After reviewing the medical evidence, the court observed that the treating doctors determined that Sun was unable to perform sedentary or light work on a sustained basis, and United’s reviewing doctors agreed. However, Sun Life based its conclusion on the finding of a vocational consultant. Consequently, the court found:
The administrative record does not support United’s findings that Sun can perform sedentary work and is not disabled. United ignores findings from Sun’s treating physicians that show Sun is disabled, and instead “cherry-picks” the opinion of Jellenik–a non-examining, vocational consultant–to find evidence that supports a conclusion in their favor. See Spangler v. Lockhead Martin Energy Systems, Inc., 313 F.3d 356, 362 (6th Cir. 2002) (finding the defendant’s decision to terminate LTD benefits “arbitrary and capricious” where it ignored unfavorable medical evidence and relied on “cherry-picked” evidence that was favorable).
The court then added:
Although United is not required to give treating doctors’ findings deferential weight, United must give them due consideration and have good reasons to reject their opinions. Elliot v. Metro. Life. Ins. Co., 473 F.3d 613, 620-21 (6th Cir. 2006). While United did mention parts of Dr. Benenati’s and Dr. Sulich’s evaluations, they failed to provide good reasons for adopting a non-examining vocational consultant’s opinion over Sun’s treating physicians.
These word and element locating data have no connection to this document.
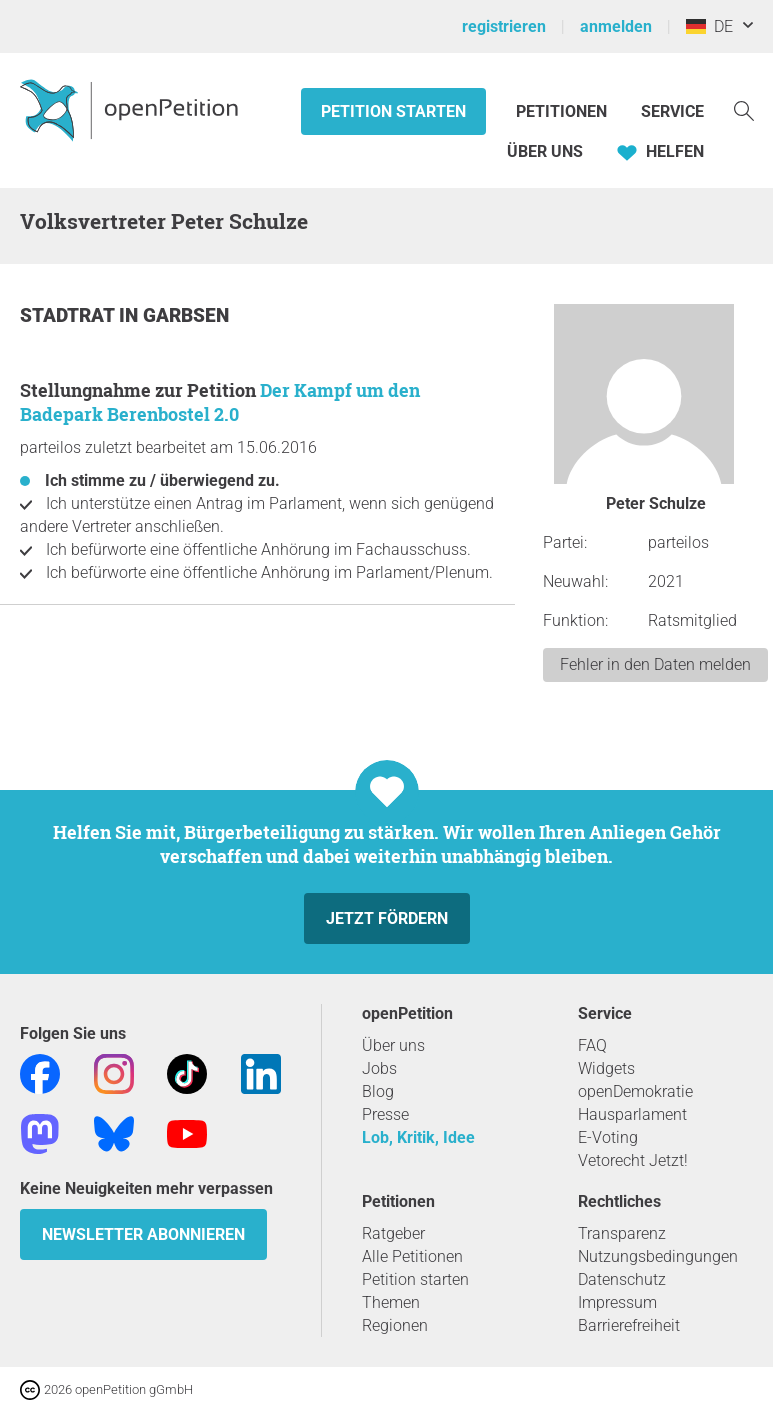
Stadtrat (69, 315)
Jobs (379, 1068)
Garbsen (186, 315)
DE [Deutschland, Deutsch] (709, 26)
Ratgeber (393, 1233)
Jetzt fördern (387, 918)
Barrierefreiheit (629, 1325)
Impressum (617, 1302)
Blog (378, 1091)
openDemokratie (635, 1091)
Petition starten (393, 111)
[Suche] (744, 109)
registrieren (504, 26)
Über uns (393, 1045)
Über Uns (545, 151)
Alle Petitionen (412, 1256)
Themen (391, 1302)
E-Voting (608, 1137)
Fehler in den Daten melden (655, 664)
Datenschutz (622, 1279)
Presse (385, 1114)
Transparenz (622, 1233)
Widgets (606, 1068)
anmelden (616, 26)
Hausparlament (632, 1114)
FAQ (592, 1045)
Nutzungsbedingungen (658, 1256)
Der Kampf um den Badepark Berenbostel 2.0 (220, 402)
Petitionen (563, 111)
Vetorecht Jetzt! (633, 1160)
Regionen (395, 1325)
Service (672, 111)
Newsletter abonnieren (143, 1234)
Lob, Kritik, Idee (418, 1137)
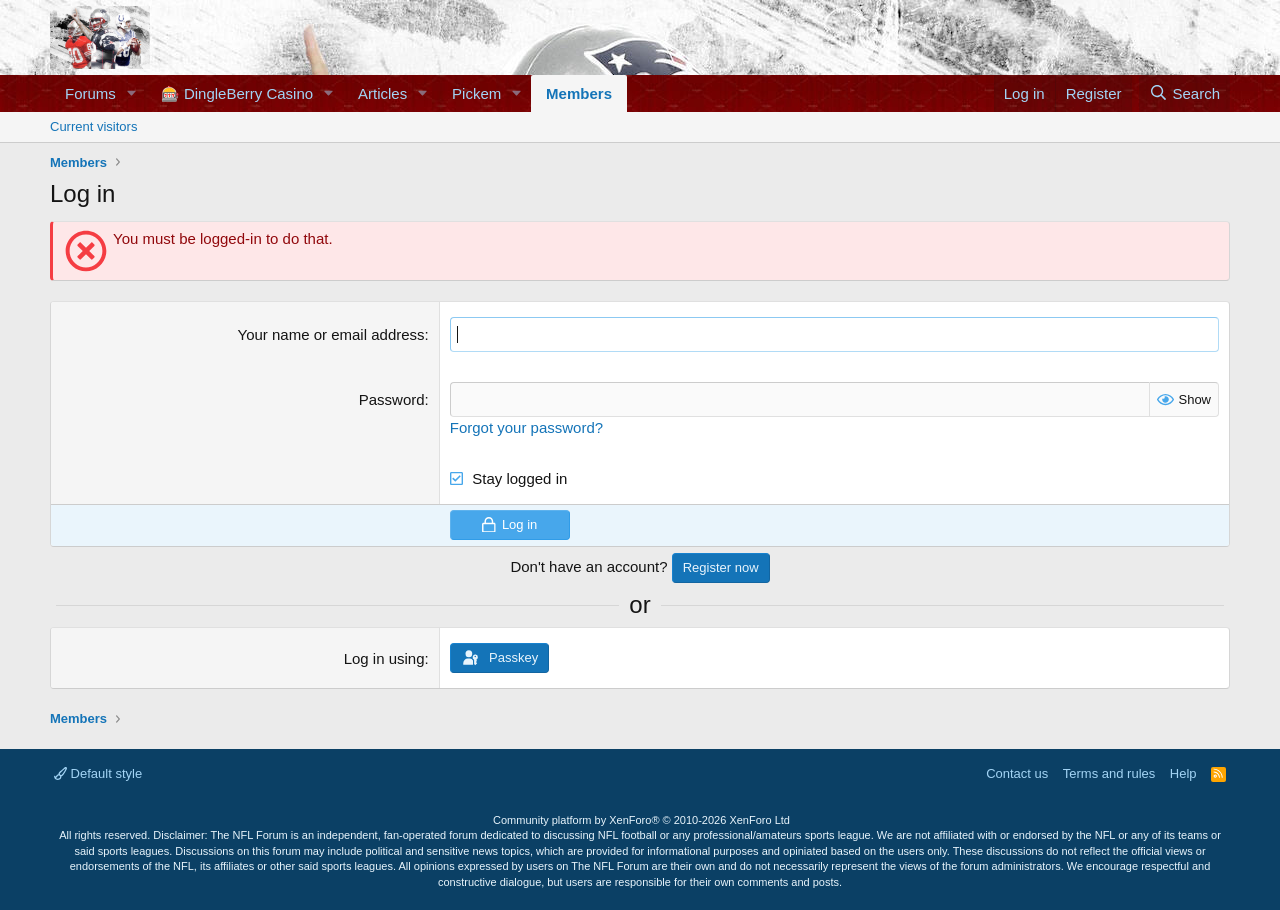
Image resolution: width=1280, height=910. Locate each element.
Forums (90, 93)
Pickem (476, 93)
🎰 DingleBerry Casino (237, 93)
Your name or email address (331, 334)
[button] (132, 93)
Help (1183, 773)
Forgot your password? (526, 427)
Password (392, 399)
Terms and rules (1109, 773)
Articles (382, 93)
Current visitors (93, 126)
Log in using (384, 658)
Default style (98, 773)
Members (579, 93)
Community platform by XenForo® (641, 820)
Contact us (1017, 773)
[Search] (1184, 93)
United tried to rationalize its decision by pointing to “an expectation or goal of improvement;” however, such improvement was never achieved. Hence, the court concluded that reliance on “aspirational language” is not a justification for reaching a conclusion that differed from the existing medical findings. The court further explained:
United based its conclusions on aspirational language in medical reports, Sun’s goals, and medical consultants who did not treat or examine Sun, despite ample evidence of disability based on examinations and findings. This leads this Court to conclude that United’s decision to terminate Sun’s LTD benefits was arbitrary and capricious. See Spangler, 313 F.3d at 362; Evans v. Unumprovident Corp., 434 F.3d 866, 877 (6th Cir. 2006) (“[A] plan administrator may not arbitrarily disregard reliable medical evidence proffered by a claimant, including the opinions of a treating physician.”).
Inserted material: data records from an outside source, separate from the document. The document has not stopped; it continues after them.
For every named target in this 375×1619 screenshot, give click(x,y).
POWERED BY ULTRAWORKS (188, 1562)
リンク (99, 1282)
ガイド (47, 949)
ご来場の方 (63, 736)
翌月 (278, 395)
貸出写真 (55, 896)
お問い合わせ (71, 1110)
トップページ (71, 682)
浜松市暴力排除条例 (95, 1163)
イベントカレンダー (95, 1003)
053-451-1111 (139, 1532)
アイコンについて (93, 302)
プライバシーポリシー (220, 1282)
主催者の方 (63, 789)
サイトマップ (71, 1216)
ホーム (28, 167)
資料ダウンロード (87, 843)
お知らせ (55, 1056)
Consequently, the court awarded reinstatement of benefits, along with a potential recovery of fees, costs, and interest, although the court also determined that the award would be offset by Social Security payments.
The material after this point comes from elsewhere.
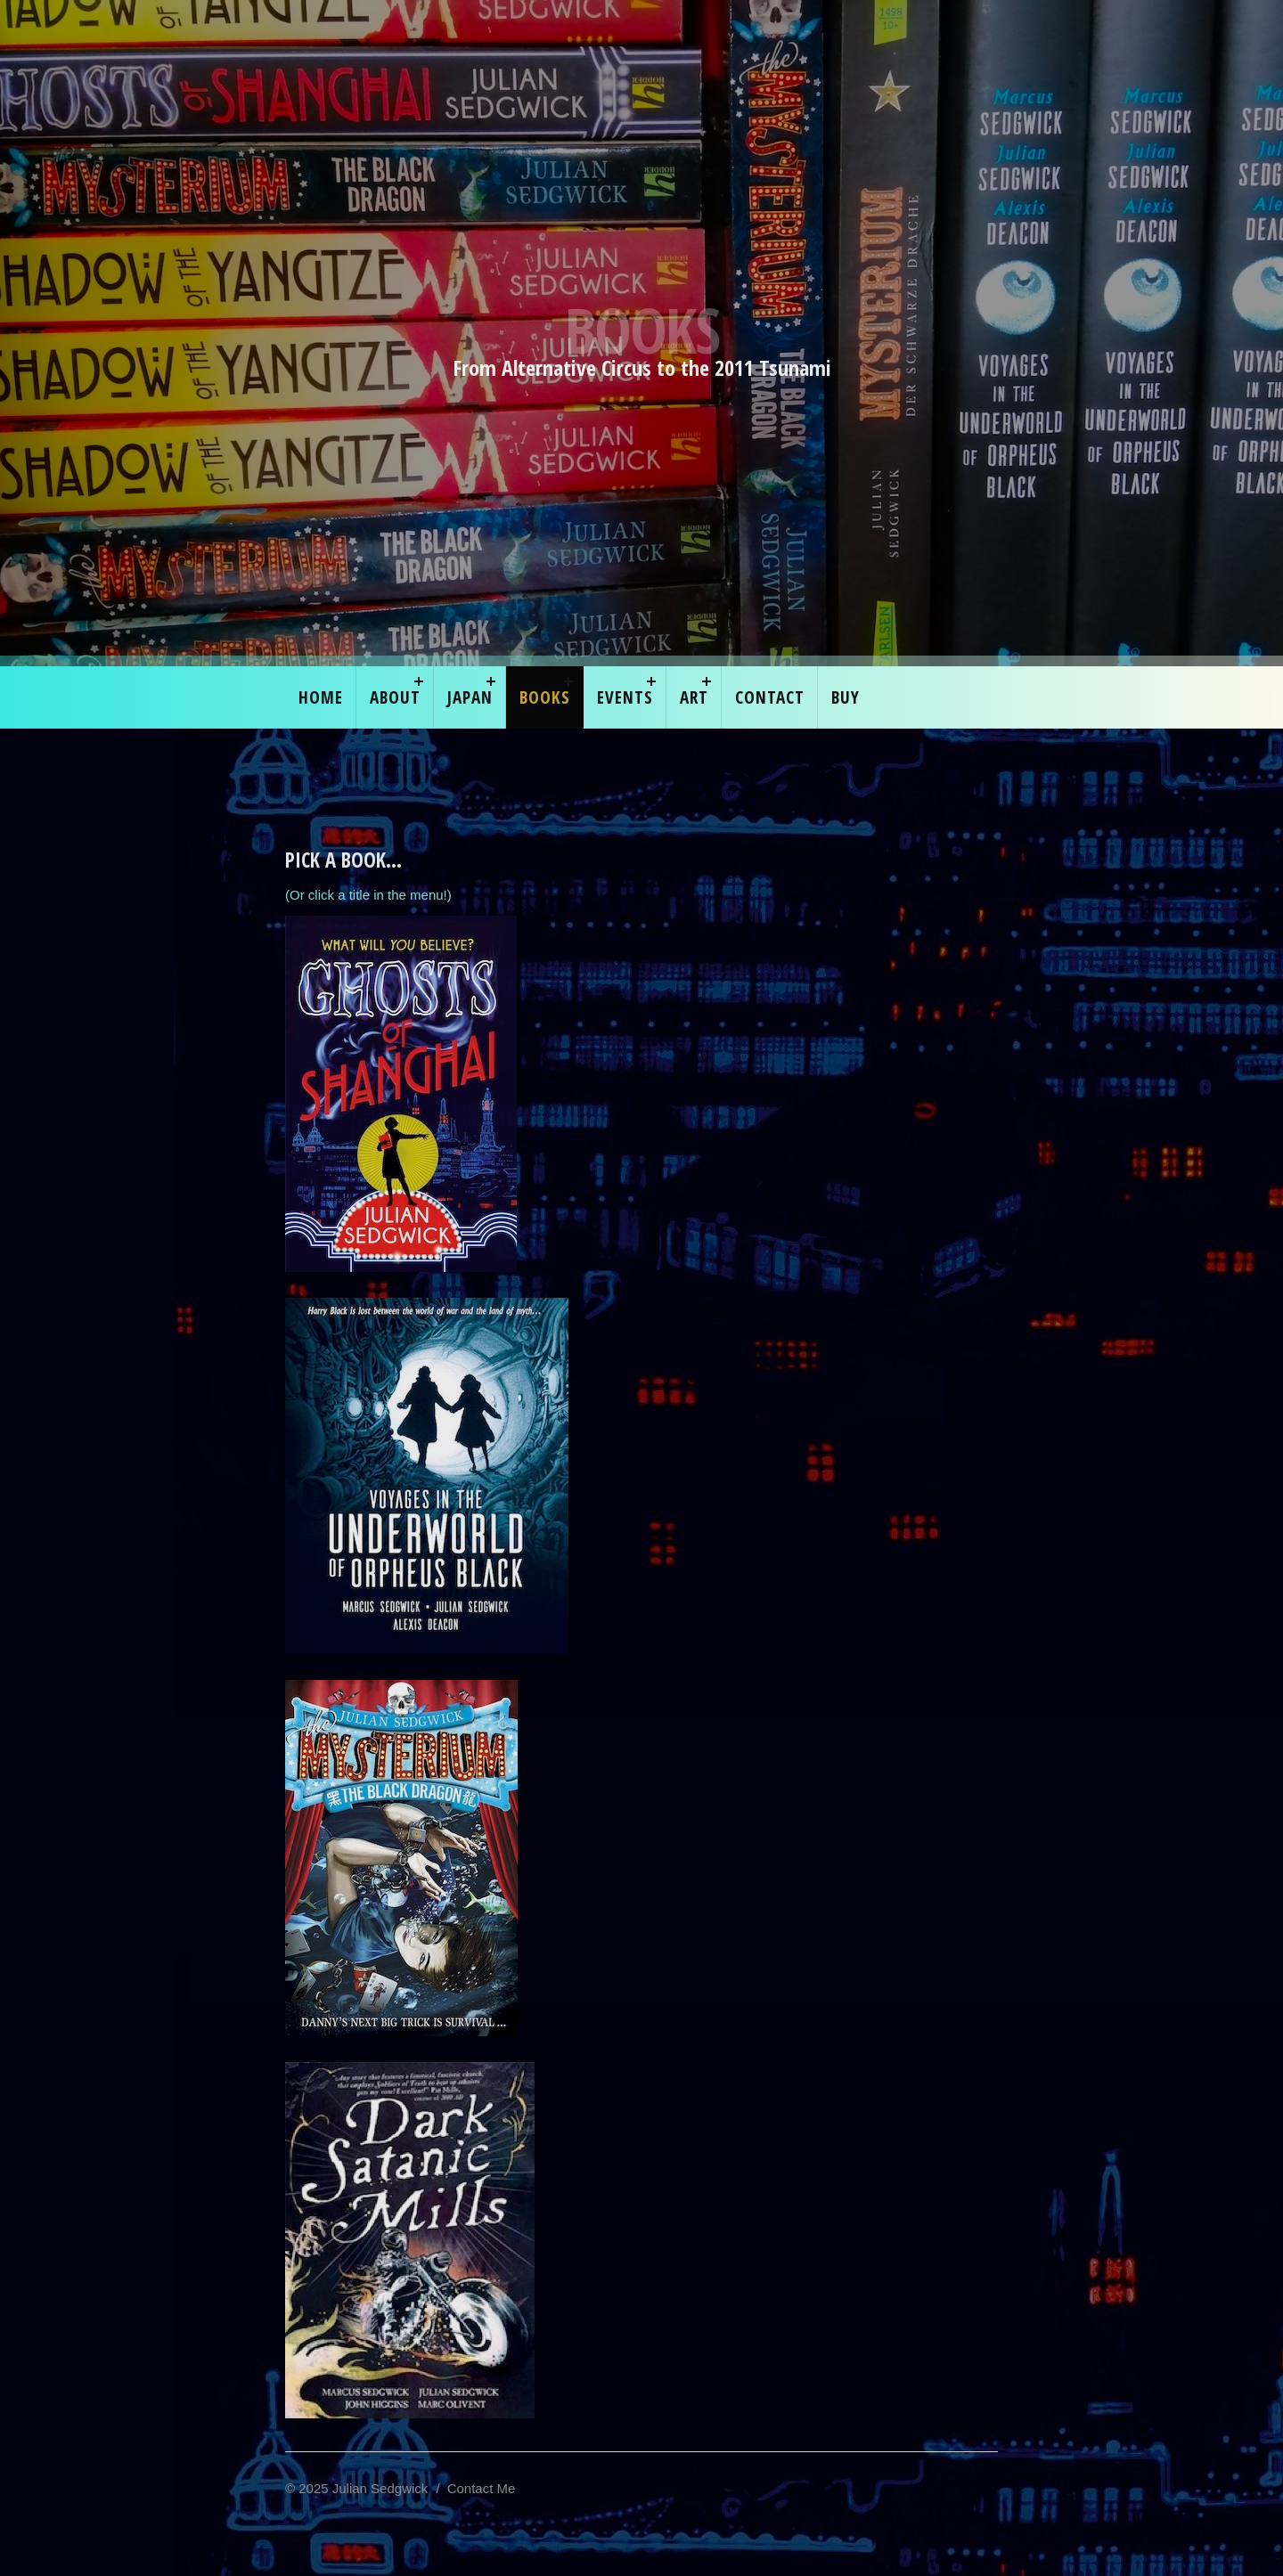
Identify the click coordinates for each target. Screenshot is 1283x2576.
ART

Surprisingly, the court did not cite McDonald v. Western-Southern Life Insur.Co., 347 F.3d 161 (6th Cir. 2003), which held that an expectation or goal of improvement was not a sufficient basis to conclude that the claimant was not presently disabled. However, the court still came to the same conclusion and rendered two important findings in this ruling – First, that opinions based on cherry-picking the record cannot sustain an adverse finding. Second, that “aspirational language in medical reports” cannot suffice as the basis for terminating benefits.